Structural basis of Ca(2+)/pH dual regulation of the endolysosomal TRPML1 channel

Organellar ion channels are essential for cell physiology. Their activities are often regulated by Ca(2+) and H(+), which are concentrated in many organelles. Here we report a novel structural element critical for Ca(2+)/pH dual regulation of TRPML1, a Ca(2+) release channel crucial for endolysosomal functions. TRPML1 mutations cause mucolipidosis type IV (MLIV), a severe lysosomal storage disorder characterized by neurodegeneration, mental retardation and blindness.

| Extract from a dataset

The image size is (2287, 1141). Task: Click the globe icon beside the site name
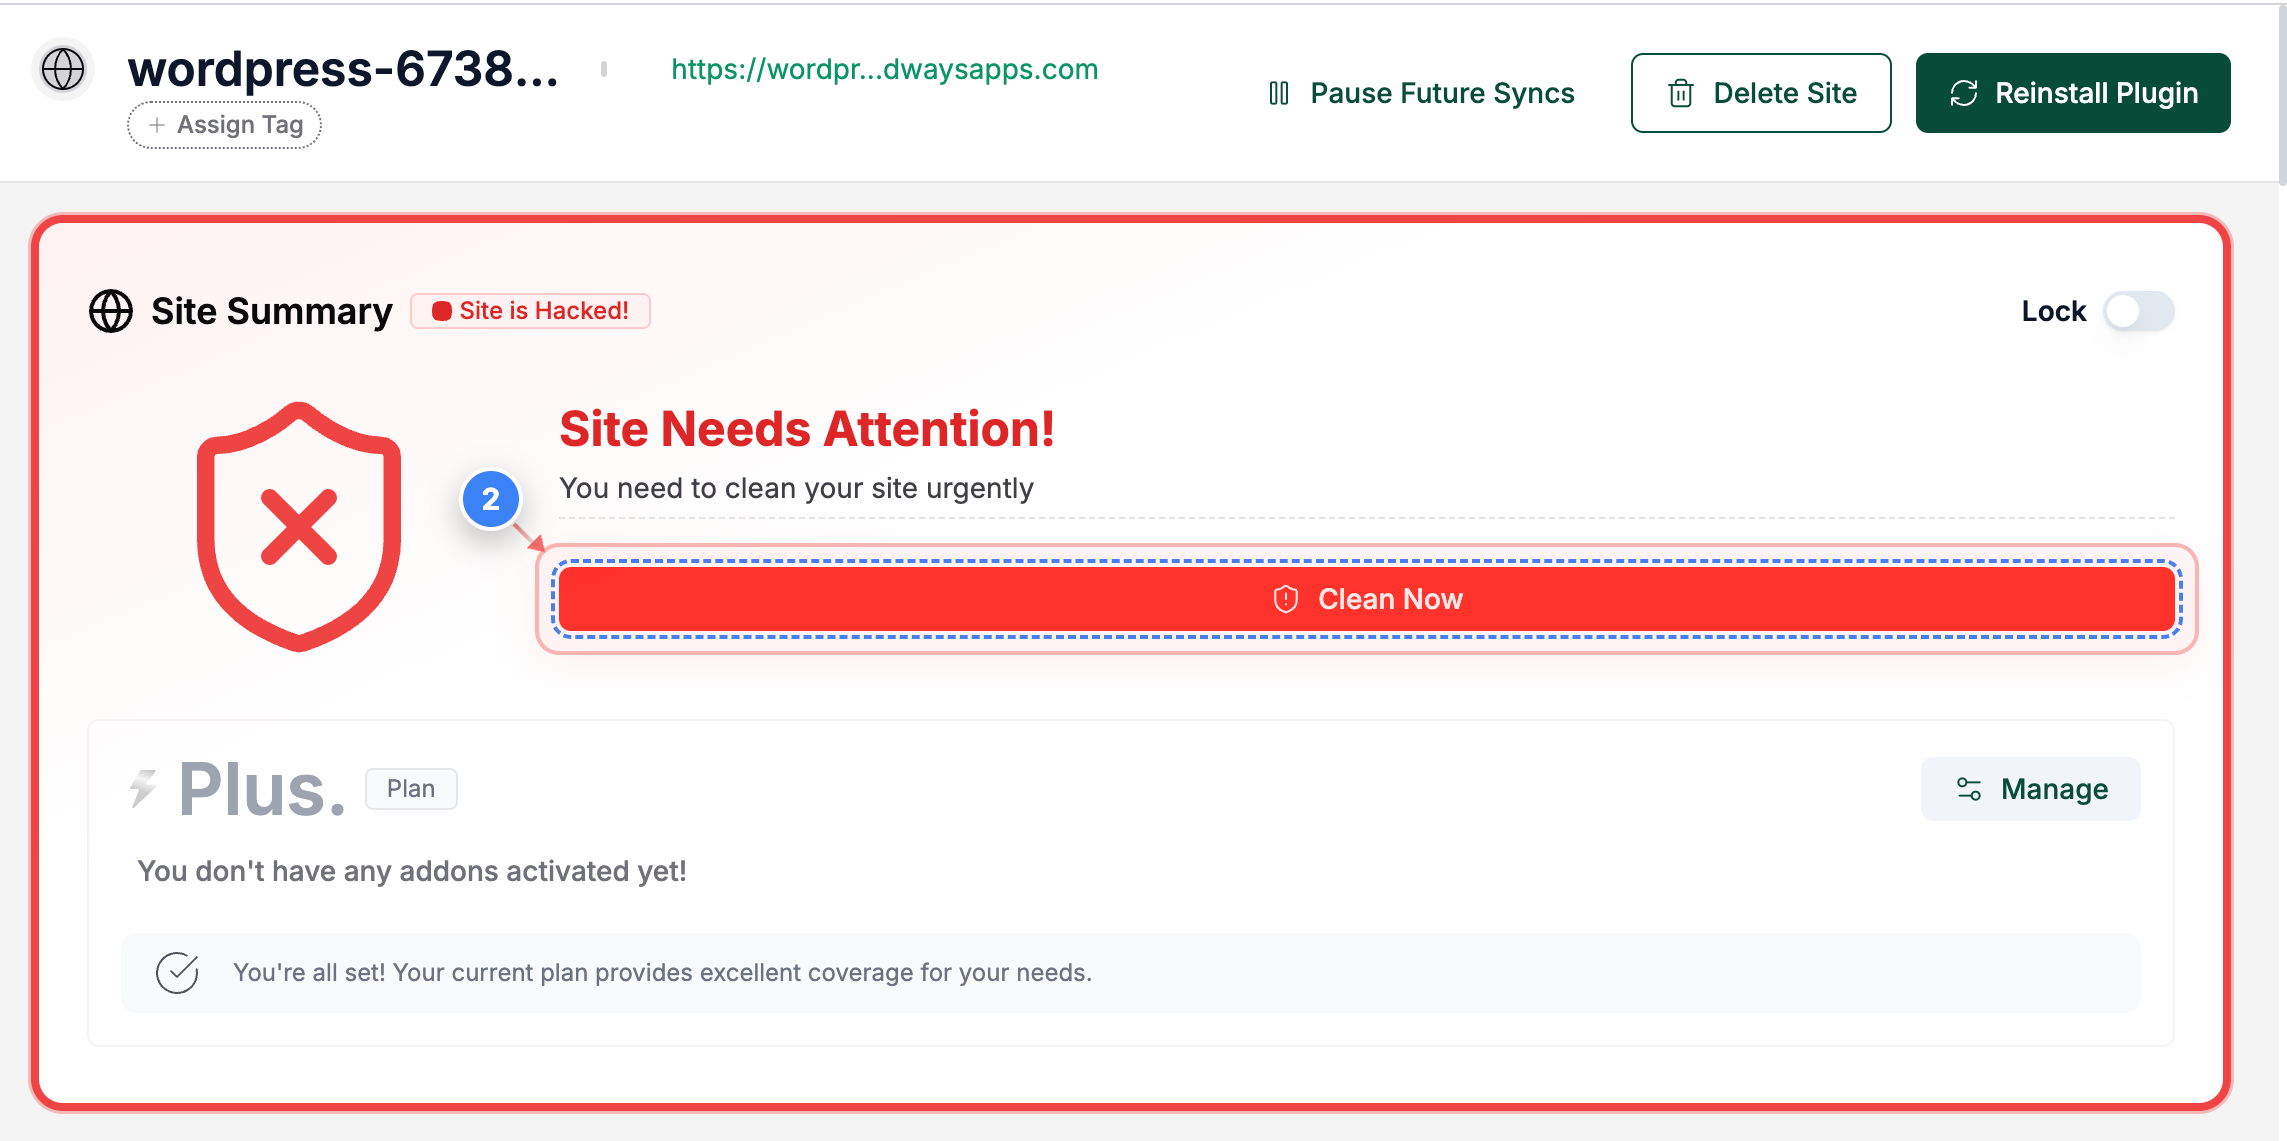62,70
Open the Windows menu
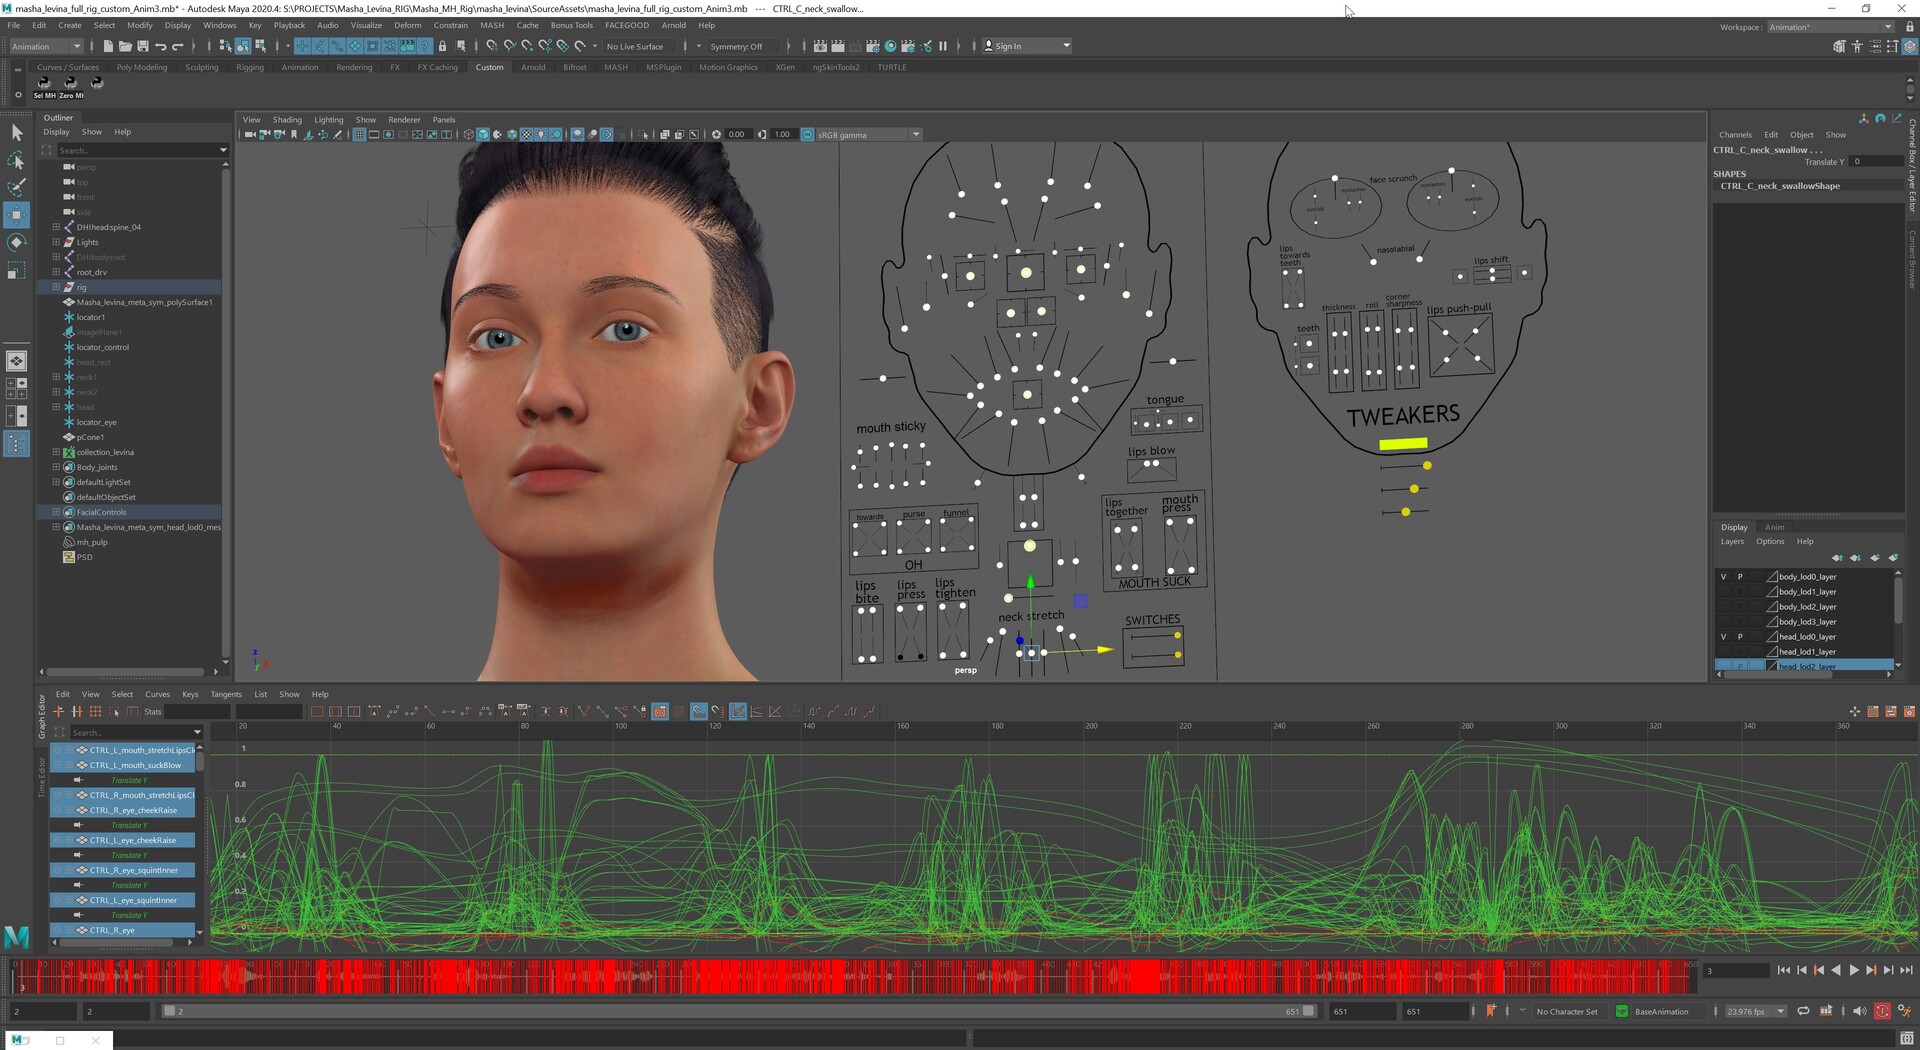 coord(219,25)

We obtained high-resolution crystal structures of a 213-amino acid luminal domain of human TRPML1 that harbors three missense MLIV-causing mutations. This domain forms a tetramer with a highly electronegative central pore formed by a novel luminal pore-loop. Cysteine crosslinking and cryo-EM confirm this structure in the full-length channel. Structure-function studies demonstrate that Ca(2+) and H(+) interact with the luminal pore to exert physiologically important regulation. The MLIV-causing mutations disrupt the luminal domain structure and cause TRPML1 mislocalization. Our study provides a structural underpinning for TRPML1's regulation, assembly and pathogenesis.